### Texto do documento:

Sérgio
Luís de Carvalho,autor de uma já vasta obra no campo do designado
“romance histórico”, e que publicou recentemente “O destino do Capitão
Blanc” falou ao nosso site sobre a sua obra, onde Sintra é
frequentemente presença em díspares momentos históricos. Em 2007 fez
igualmente parte da organização do III Encontro de História de Sintra
promovido pela Alagamares.
Licenciou-se em História (1981) e é mestre em História Medieval (1988).Foi Director Científico do Museu do Pão.
Publicou os romances “Anno Domini 1348”
(Edição C. M. S., 1990; Prémio Literário Ferreira de Castro 1989;
finalista do Prémio Jean Monnet de Literatura Europeia, Cognac 2004 e
finalista do Prémio Amphi de literatura Europeia Lille 2005), “As Horas de Monsaraz” (Campo das Letras, 1997), “El-Rei-Pastor” (Campo das Letras, 2000), “Os Rios da Babilónia” (Campo das Letras, 2003), “Retrato de S. Jerónimo no seu Estúdio” (Campo das Letras, 2006), entre outros, sendo a sua obra mais recente “O Destino do Capitão Blanc”(Planeta,2009,
Alguns
dos seus romances estão traduzidos e publicados em França e Espanha. É
ainda autor de vários livros de investigação histórica e literatura
juvenil.
ALAGAMARES(A)-O
Sérgio Luís Carvalho tem um traço comum na maior parte da sua obra, que
é a temática histórica. Fá-lo na preocupação de exactidão narrativa ou
como mero pano de fundo das tramas?
SÉRGIO
LUÍS CARVALHO(SLC)-Não consigo separar uma coisa da outra. Para mim,
mais que uma questão de estilo ou método, é uma questão de seriedade. Se
uso uma época como pano de fundo de um romance e se assumo as suas
personalidades históricas como minhas personagens (ou mesmo que as
inventasse) tenho de manter o rigor factual e a exactidão narrativa. Não
posso colocar D. Dinis a comer batatas ou D.Fuas Roupinho a falar em
“minutos”.

### Tarefas a realizar:
**1.** Resuma em duas frases a entrevista com Sérgio Luís de Carvalho.
**2.** Reescreva, por favor, em forma de lista o parágrafo da entrevista que começa por "Sérgio Luís de Carvalho, autor de uma já vasta obra", mantendo os factos principais.
**3.** Cite textualmente da entrevista o trecho que abre com as palavras "(Edição C. M." e fecha com "fundo das tramas?".

### Excerto de dados:
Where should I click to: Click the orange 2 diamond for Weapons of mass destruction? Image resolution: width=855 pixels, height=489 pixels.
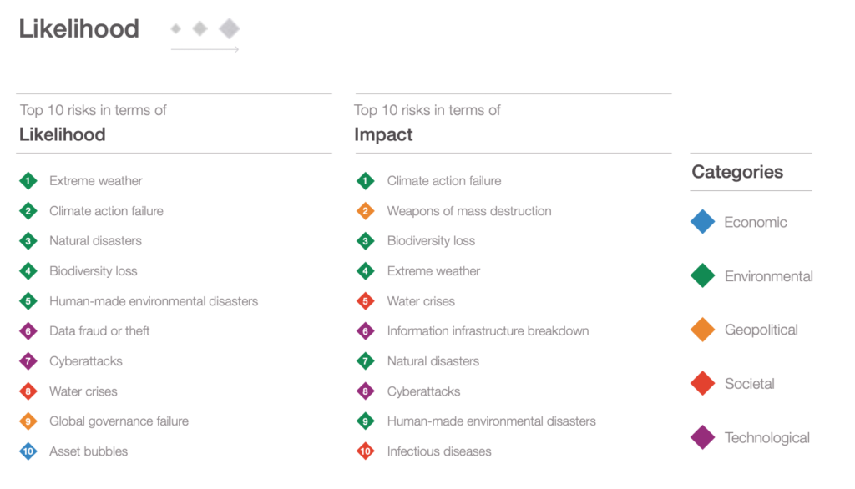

### Respostas por tarefa:
**1.** Sérgio Luís de Carvalho, licenciado em História e mestre em História Medieval, é autor de vários romances históricos, alguns traduzidos e publicados em França e Espanha, sendo "O Destino do Capitão Blanc" o mais recente. Na entrevista, afirma que não consegue separar a exactidão narrativa do uso da época como pano de fundo, porque, por uma questão de seriedade, tem de manter o rigor factual.

**2.**
- Sérgio Luís de Carvalho é autor de uma vasta obra de romance histórico.
- Publicou recentemente "O destino do Capitão Blanc".
- Falou ao site sobre a sua obra, onde Sintra surge com frequência em diferentes momentos históricos.
- Em 2007, integrou a organização do III Encontro de História de Sintra, promovido pela Alagamares.

**3.**
(Edição C. M. S., 1990; Prémio Literário Ferreira de Castro 1989;
finalista do Prémio Jean Monnet de Literatura Europeia, Cognac 2004 e
finalista do Prémio Amphi de literatura Europeia Lille 2005), “As Horas de Monsaraz” (Campo das Letras, 1997), “El-Rei-Pastor” (Campo das Letras, 2000), “Os Rios da Babilónia” (Campo das Letras, 2003), “Retrato de S. Jerónimo no seu Estúdio” (Campo das Letras, 2006), entre outros, sendo a sua obra mais recente “O Destino do Capitão Blanc”(Planeta,2009,
Alguns
dos seus romances estão traduzidos e publicados em França e Espanha. É
ainda autor de vários livros de investigação histórica e literatura
juvenil.
ALAGAMARES(A)-O
Sérgio Luís Carvalho tem um traço comum na maior parte da sua obra, que
é a temática histórica. Fá-lo na preocupação de exactidão narrativa ou
como mero pano de fundo das tramas?